How data science helps us visualize disease
Strong medical expertise can answer these questions, but data science can also help to structure this tacit knowledge. By leveraging large data sources of medical claims, we can actually draw the diseasome – the network of diagnostics and drugs – for any target population, which enables us to visualize co-morbidities. Each diagnosis is represented as a node, and the co-occurrence of two diagnoses is represented as an edge between two nodes (Figure 1).
Considering the granularity of the diagnostics codes – up to 15,000 at the ICD level – such a network can be hard to visualize, and impossible to interpret. For a large population, the network can sometimes be nearly fully connected, meaning all pair-wise co-morbidities could be found in the population. To go further, a set of filtering techniques has to be applied, ranging from the theory of Bayesian networks to traditional heuristics removing irrelevant edges and nodes. Finally, the last step is to actually differentiate the diseasome of the target population from the benchmark population (Figure 2).
This final step identifies the diagnoses and co-morbidities that specifically characterize the target population compared to the benchmark population. As a first application, Figures 3 and 4 show the diseasome of a diabetic population with total claims lower than 5,000 USD, and total claims larger than 5,000 USD (calibrated based on US medical claim data). The level of co-morbidities is naturally stronger in the second case, where skin and cardio related conditions appear.
While in this example a specific medical condition and severity are used to define the cohort of interest, the analysis can be done purely at a population level. Figures 5 and 6 show the diseasomes of kids and teenagers, respectively. While kids are characterized by a cluster made of mood disorders and epilepsy-related conditions, teenagers are still characterized by mood disorders – but at a different level of severity, with schizophrenia and suicide – and various fractures of limbs.

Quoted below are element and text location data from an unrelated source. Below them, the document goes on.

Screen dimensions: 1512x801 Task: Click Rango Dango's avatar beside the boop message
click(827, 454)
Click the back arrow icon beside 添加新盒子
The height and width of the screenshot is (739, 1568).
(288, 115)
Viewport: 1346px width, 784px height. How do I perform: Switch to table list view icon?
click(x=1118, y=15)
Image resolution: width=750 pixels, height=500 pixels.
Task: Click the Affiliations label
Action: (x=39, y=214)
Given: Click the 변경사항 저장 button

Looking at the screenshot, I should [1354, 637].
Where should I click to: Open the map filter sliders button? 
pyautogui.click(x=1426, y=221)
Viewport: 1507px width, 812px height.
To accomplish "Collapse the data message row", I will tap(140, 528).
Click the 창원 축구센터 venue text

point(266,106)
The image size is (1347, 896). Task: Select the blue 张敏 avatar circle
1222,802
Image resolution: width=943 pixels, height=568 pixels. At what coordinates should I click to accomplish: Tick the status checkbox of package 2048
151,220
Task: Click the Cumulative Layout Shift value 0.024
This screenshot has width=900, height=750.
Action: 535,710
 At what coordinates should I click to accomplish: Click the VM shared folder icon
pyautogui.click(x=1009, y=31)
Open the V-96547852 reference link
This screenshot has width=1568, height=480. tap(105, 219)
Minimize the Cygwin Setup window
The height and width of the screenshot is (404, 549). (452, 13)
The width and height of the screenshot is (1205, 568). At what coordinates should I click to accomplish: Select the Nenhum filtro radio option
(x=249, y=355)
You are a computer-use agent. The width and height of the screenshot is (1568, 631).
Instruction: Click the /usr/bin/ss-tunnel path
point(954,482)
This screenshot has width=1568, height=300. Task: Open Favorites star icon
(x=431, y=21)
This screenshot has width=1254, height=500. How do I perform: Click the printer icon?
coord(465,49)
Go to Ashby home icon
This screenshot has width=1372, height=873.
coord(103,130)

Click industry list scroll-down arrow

Finally, the methodology can be used to analyse a given geography. For instance, how does the medical risk for male adults living in Southern US differ from the rest of the male adults in the country? Figure 7 show that this cohort is particularly exposed to circulatory problems, from hypertensions to neoplasms of the genitourinary system.
The visualization of the network of diagnoses can yield many elements of analysis to better understand the risk, but the methodology to reach them should be carefully mapped to the precise business requirements. Many parameters can be tuned to enable the model to focus on the most relevant risks, or to leave it open as it is now.